Pure tone audiometries performed on initial visit (A) and 5 years later (B) reveal aggravating right-sided sensorineural hearing loss. (C) Bithermal caloric test conducted on initial visit showed a 33% weakness in the right side. (D) Axial T2-weighted images shows the dolichoectatic right distal vertebral artery causes severe posterior displacement of the right vestibulocochlear and facial nerves, probably causing neurovascular compression at the root entry/exit zones and cisternal segments (arrow). (E) Distended and tortuous vertebrobasilar artery is well depicted on the intracranial time-of-flight magnetic resonance angiography. SPV, slow phase velocity.
Fig. 4.
(A) Pure tone audiometries (PTAs) shows left unilateral down-sloping hearing loss while normal hearing threshold on the right side. (B) Auditory brainstem response shows a significant prolongation of wave I–V interpeak interval of the left ear as compared with the right ear (interaural difference of 0.4 ms). (C, D) Axial T2-volume, isotropic, turbo spin-echo acquisition (VISTA) image shows dolichoectatic left distal vertebral artery (black arrows) and left anterior inferior cerebellar artery (white arrows) causing posterior displacement of left vestibulocochlear and facial nerves at the root entry/exit zones.
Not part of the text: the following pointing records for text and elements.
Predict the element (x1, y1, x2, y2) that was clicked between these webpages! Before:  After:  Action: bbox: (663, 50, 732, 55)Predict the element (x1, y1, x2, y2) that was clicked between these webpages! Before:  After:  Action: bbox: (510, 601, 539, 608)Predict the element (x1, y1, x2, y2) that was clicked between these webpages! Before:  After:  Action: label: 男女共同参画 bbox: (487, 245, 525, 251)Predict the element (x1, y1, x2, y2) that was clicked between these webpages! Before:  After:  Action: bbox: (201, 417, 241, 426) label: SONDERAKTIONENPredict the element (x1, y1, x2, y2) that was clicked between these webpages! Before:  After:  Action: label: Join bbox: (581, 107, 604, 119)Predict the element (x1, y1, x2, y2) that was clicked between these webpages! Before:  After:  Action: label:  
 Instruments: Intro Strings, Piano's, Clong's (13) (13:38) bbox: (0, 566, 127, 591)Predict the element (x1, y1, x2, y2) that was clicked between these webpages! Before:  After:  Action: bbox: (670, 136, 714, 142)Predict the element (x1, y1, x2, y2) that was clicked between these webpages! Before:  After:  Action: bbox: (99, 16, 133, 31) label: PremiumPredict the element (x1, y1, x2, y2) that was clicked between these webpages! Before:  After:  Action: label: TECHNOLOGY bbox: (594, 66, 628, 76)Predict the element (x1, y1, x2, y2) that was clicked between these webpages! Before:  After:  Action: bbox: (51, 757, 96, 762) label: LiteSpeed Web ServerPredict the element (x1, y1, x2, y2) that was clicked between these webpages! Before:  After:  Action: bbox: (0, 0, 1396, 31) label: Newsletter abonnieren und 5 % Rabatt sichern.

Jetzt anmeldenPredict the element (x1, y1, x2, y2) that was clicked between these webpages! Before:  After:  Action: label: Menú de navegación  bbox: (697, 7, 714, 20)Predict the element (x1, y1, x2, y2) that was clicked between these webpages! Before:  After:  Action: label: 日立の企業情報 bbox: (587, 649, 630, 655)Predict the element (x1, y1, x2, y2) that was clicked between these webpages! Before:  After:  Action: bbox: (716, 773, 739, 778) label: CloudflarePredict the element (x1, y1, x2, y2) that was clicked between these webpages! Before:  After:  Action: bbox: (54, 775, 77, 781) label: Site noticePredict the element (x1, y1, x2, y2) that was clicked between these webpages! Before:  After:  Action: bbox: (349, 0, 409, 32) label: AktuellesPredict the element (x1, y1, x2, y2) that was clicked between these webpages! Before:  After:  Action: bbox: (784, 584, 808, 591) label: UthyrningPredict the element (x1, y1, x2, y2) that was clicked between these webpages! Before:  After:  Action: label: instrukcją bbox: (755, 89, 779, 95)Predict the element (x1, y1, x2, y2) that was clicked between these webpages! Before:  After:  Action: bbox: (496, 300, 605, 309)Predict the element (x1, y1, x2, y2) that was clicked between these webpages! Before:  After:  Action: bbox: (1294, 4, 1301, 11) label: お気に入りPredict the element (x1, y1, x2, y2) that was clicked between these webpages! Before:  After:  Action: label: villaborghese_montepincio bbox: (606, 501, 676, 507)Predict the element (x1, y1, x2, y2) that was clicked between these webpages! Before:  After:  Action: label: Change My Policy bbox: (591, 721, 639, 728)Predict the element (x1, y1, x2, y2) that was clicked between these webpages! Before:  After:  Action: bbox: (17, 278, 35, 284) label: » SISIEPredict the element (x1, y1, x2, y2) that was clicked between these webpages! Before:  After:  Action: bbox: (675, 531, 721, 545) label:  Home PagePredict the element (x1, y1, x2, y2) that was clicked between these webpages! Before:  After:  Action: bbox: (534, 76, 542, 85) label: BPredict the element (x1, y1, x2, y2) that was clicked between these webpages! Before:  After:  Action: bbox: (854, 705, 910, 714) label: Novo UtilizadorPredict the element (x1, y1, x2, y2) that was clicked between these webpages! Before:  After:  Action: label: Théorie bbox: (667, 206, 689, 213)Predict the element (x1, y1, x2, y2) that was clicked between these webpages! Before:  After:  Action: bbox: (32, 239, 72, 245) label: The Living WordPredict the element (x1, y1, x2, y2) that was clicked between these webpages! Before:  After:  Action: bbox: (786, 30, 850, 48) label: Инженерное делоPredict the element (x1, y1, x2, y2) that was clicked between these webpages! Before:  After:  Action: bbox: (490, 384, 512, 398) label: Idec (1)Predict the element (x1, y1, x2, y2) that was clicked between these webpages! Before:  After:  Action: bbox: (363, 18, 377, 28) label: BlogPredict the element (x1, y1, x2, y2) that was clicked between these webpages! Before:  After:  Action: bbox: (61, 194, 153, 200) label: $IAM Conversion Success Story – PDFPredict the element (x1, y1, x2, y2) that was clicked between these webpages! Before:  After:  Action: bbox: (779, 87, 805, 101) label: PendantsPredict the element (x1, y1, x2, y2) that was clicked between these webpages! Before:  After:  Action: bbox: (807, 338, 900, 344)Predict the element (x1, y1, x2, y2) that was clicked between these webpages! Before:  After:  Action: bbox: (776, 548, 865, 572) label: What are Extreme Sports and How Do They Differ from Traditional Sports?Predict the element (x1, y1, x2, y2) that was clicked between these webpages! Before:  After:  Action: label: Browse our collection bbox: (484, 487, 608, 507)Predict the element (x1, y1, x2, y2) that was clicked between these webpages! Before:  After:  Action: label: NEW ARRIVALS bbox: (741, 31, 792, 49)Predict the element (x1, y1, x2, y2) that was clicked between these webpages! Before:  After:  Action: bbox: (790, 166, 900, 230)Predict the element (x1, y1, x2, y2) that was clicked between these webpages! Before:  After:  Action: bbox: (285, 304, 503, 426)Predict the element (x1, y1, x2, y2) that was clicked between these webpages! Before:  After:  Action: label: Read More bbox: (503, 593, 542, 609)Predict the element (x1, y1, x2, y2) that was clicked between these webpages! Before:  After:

AC, air conduction.
Table 1.
MRI diagnostic criteria for VBD [4,5,9,10]
Criterion Grade MRI
Diameter ≤4.5 mm
Height of the BA bifurcation 0 At or below the dorsum sellae
1 Within the suprasellar cistern
2 At the level of the third ventricle floor
3 Indenting and elevating the third ventricle floor
Lateral position 0 Midline
1 Midline or questionably off midline
2 Definitely displaced to the side
3 Reaching the cerebellopontine angle

MRI, magnetic resonance imaging; VBD, vertebrobasilar dolichoectasia; BA, basilar artery.

Table 2.
Summary of symptoms of the four subjects
Case Sex Age (yr) Dolichoectatic side HFS HL Tinnitus Vertigo Duration Audio VFT Follow-up (mo)
1 F 70 L La) L L (typewriter) Paroxysmal 10 yr LFHL 28
2 F 71 R - - R (typewriter) Paroxysmala) 20 day - Normal 2
3 M 68 R R Ra) R Recurrent 6 yr SNHL Caloric weakness: R, 33% 24
4 M 37 L - L La) (tonal) - 3 mo SNHL - 7

HFS, hemifacial spasm; HL, hearing loss; VFT, vestibular function test; L, left; R, right; LFHL, low-frequency hearing loss; SNHL, sensorineural hearing loss.

a) The chief complaint of each patient.